ぼくもフィアもたまに診療所の手伝いをしに行くから、その大変さはよく分かる。
普段から悪戯好きであっけらかんとしているツィーネではあったけど、そう言った事実を知っているからこそ、あの笑顔の裏側でいろいろ苦労してるんだなぁって……。
「あっ……! え、えへへ……!」
不意にフィアのお腹から「ぐぅ~」っと小さな鳴き声が上がる。
何だかフィアの顔が少し紅い。ぼくにお腹の音を聞かれたのがそんなに恥ずかしかったのだろうか?

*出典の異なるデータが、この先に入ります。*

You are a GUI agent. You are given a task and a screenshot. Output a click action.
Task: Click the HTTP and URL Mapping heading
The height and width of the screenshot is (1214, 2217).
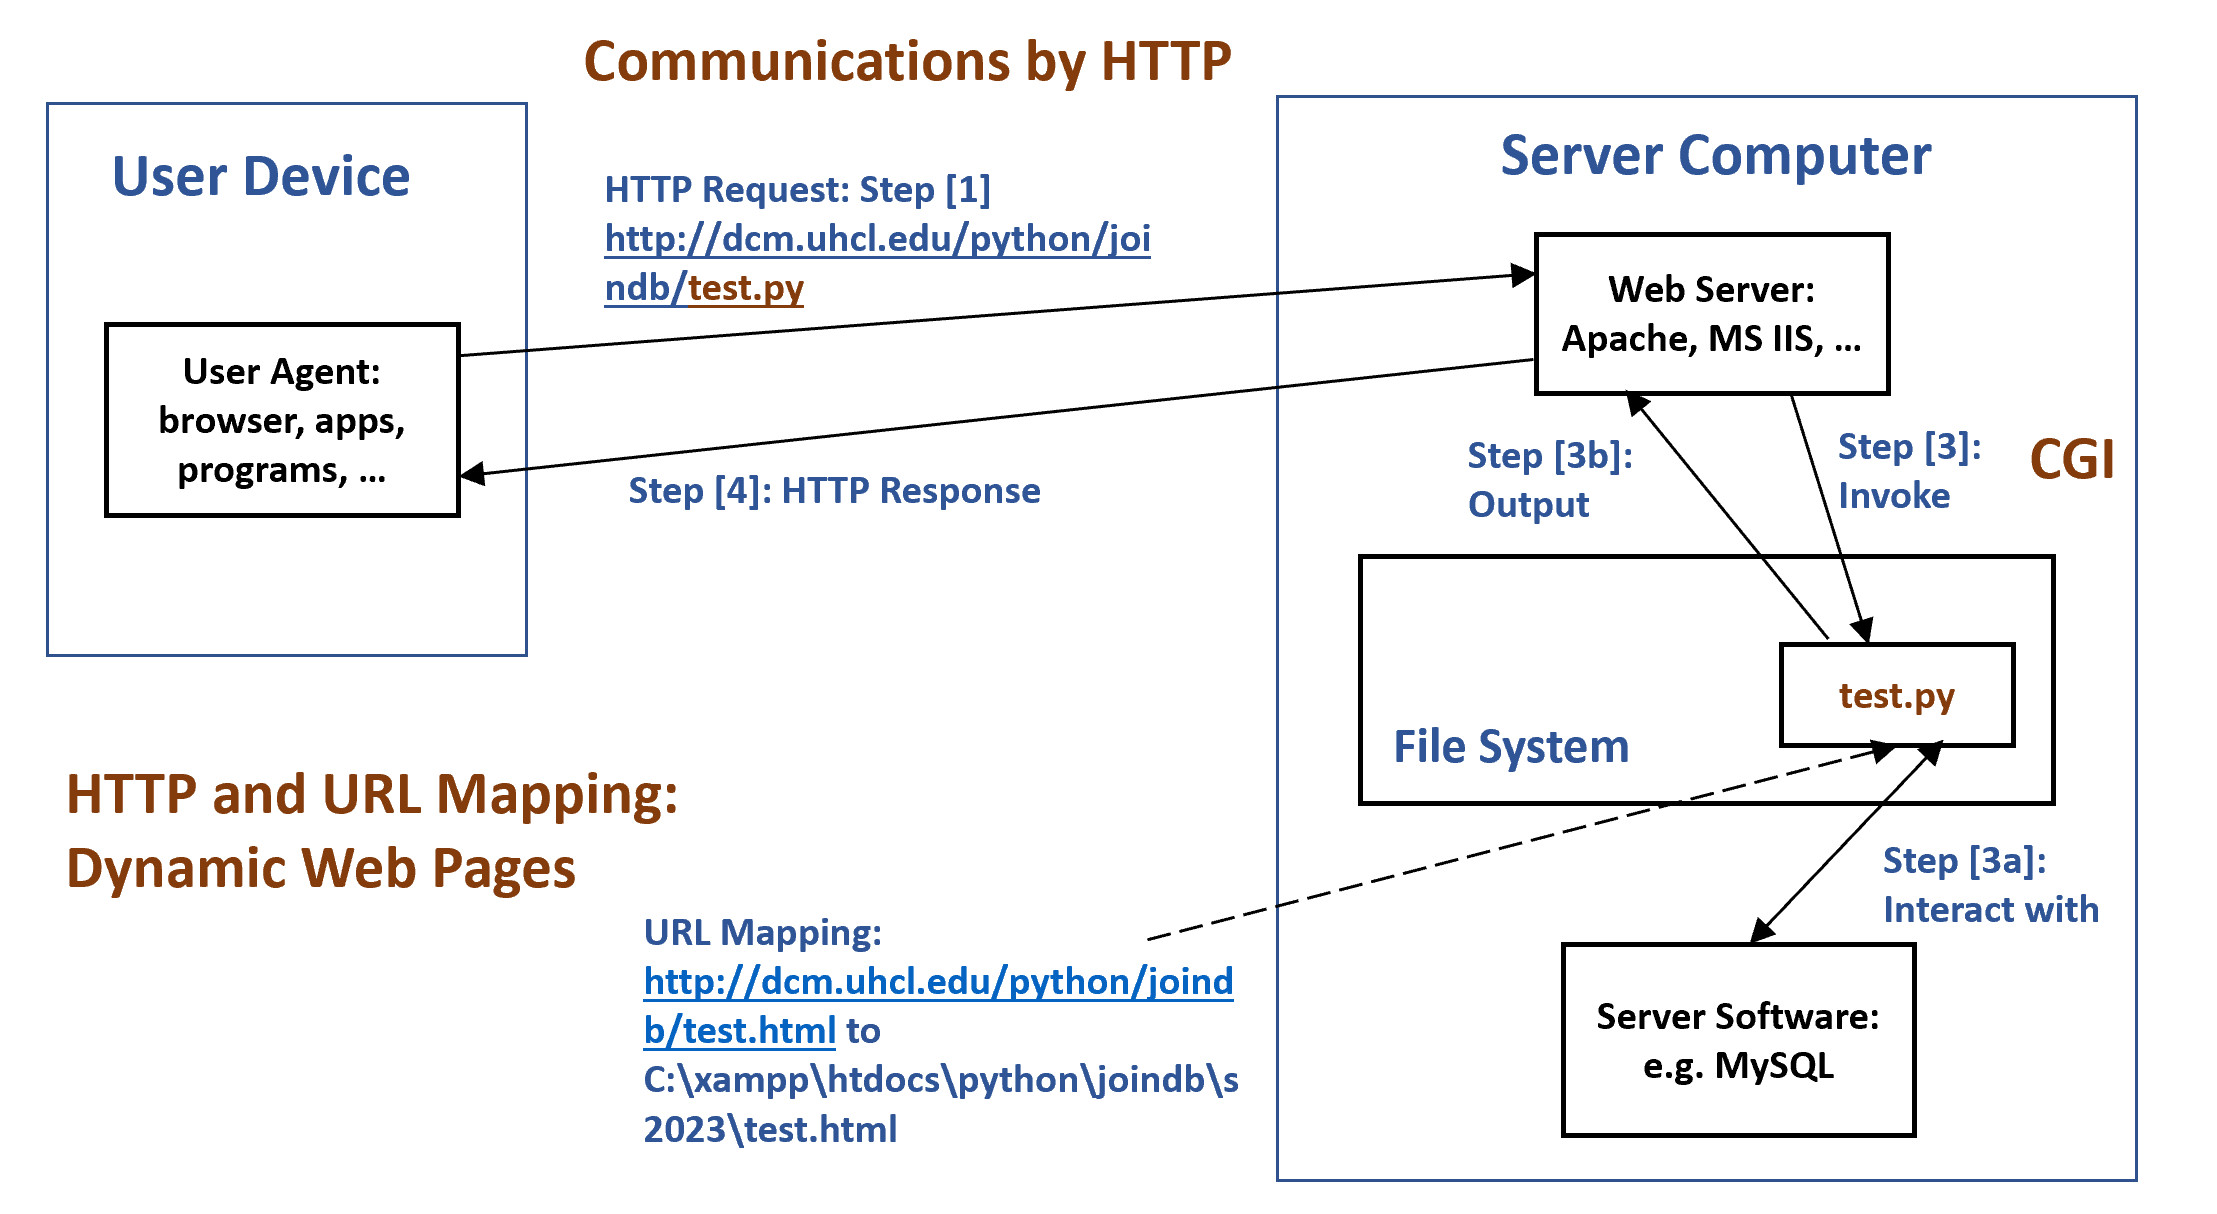372,795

先ほどまでぼくと一緒に神妙な面持ちでいたのがまるで嘘であったかのように、フィアは少し慌てながらも照れ笑いを浮かべている。その仕草一つひとつとってみても、可愛らしいの一言だ。
「ふふ……早く家に帰ってご飯、食べないとね?」
「うんっ! それじゃあフィオ、どっちが先にお家に着けるか競争しよう? もちろん、魔術は使っちゃダメだからね! 負けた方が一週間、家のお掃除当番だよっ!!」
「うん、望むところだよ!」
フィアが走り出したのを合図にして、ぼくも負けずと家に向かい勢いよく走り出した。